Ahora gozan de un reconocimiento internacional. Lo que no ha cambiado es la filosofía de la banda. 'Los africanos tenemos oro, minerales y diamantes, pero seguimos sin saber explotar nuestra riqueza. Y el espíritu de nuestras canciones pretende despertar la conciencia de nuestro pueblo', argumentaba ayer Ricky, voz y líder del grupo.

'La única discapacidad real no está en el cuerpo, sino en la mente'

Contar el porqué de sus canciones no es su punto fuerte, por eso, tras una breve rueda de prensa, ofrecieron un concierto acústico en el vestíbulo del Caixaforum. Allí demostraron que si de algo son capaces, es de conseguir que el público se mueva. Desde su silla de ruedas, Ricky seguía con todo el cuerpo la música de la banda, que fusiona la rumba y el blues. Lejos de arrellanarse en la resignación o la mendicidad, los Benda Bilili apelan a la acción a través de sus instrumentos.
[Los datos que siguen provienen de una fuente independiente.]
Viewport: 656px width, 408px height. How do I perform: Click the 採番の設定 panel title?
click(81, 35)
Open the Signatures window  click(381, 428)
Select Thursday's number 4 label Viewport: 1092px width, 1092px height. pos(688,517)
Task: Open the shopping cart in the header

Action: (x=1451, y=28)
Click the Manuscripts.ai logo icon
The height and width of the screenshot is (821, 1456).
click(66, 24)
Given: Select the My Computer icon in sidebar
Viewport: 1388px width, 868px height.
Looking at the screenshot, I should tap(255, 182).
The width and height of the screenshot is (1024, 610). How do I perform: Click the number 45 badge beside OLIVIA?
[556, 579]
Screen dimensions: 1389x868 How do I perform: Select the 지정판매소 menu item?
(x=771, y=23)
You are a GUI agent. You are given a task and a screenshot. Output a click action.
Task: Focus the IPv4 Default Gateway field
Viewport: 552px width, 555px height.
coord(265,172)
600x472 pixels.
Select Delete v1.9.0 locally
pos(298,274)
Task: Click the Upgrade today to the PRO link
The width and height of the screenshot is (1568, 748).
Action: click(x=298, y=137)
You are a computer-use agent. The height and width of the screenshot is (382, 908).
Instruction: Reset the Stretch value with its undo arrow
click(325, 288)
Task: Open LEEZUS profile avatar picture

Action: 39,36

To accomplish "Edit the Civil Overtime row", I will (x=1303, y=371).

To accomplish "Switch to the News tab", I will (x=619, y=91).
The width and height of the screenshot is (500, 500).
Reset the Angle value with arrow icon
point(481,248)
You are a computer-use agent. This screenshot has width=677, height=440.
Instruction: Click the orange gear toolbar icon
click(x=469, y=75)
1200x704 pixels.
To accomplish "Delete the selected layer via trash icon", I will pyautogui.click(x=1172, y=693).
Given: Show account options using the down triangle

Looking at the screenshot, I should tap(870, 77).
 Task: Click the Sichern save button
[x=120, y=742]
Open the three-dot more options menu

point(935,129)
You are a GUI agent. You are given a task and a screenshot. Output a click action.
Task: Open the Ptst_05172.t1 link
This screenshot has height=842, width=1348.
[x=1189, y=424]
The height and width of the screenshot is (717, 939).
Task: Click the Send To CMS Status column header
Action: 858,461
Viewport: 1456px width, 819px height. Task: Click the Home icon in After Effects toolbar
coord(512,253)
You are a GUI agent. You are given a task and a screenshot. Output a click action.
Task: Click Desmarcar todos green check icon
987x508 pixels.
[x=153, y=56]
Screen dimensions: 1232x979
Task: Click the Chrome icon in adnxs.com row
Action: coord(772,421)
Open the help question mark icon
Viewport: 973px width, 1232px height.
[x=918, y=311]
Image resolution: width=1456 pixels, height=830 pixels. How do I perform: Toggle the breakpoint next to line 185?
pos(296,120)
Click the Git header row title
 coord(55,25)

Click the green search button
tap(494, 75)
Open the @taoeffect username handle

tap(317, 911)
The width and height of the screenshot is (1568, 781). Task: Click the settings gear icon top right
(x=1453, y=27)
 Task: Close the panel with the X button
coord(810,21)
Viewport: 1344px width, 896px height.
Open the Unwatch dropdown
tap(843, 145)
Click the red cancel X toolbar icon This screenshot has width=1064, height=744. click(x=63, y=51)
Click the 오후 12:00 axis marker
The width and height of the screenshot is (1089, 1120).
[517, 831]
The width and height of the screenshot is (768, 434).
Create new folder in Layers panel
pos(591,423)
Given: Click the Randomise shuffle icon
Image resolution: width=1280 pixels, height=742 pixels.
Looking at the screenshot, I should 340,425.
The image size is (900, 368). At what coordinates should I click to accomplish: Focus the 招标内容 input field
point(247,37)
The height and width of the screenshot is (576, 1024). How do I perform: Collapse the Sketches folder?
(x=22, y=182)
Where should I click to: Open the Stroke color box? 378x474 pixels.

Precisamente, el nombre del grupo significa 'más allá de las apariencias', y eso es lo que quieren transmitir: que las personas se fijen en algo más que un color de piel o un saldo de la cuenta corriente.

'Hablamos del día a día, y nuestros conciertos son muy calientes'

'Hablamos del día a día, y nuestros conciertos son muy calientes, todo el mundo se mueve', cuenta el batería. La revolución que han supuesto sus canciones, que mezclan la música europea y la africana, ha sido recogida en el documental de los franceses La Belle Kinoise, estrenado en el festival de Cannes. Su primera gira española empieza hoy en el Caixaforum de Barcelona, y durante el verano llevarán su directo a Madrid, Cartagena y Jaén. El éxito que han obtenido en Europa les sorprende y les sastisface, porque gracias al dinero que ganan con los conciertos mantienen a sus familias.

Encima del escenario son ocho personas de distintas edades. El más joven es Roger de 19 años, el hijo de Ricky, que toca el satongé y también canta. Las quejas no entran en su repertorio. De momento interpretan los temas de su primer disco Très très fort, pero el segundo ya está en el horno. Atrás han quedado los tiempos en que grababan bajo un árbol con ayuda de un ordenador enchufado al motor del bar más cercano. Lo que no abandonan es la necesidad de cantar aquello de que el movimiento se demuestra andando. Aunque lo hagan desde una silla de ruedas.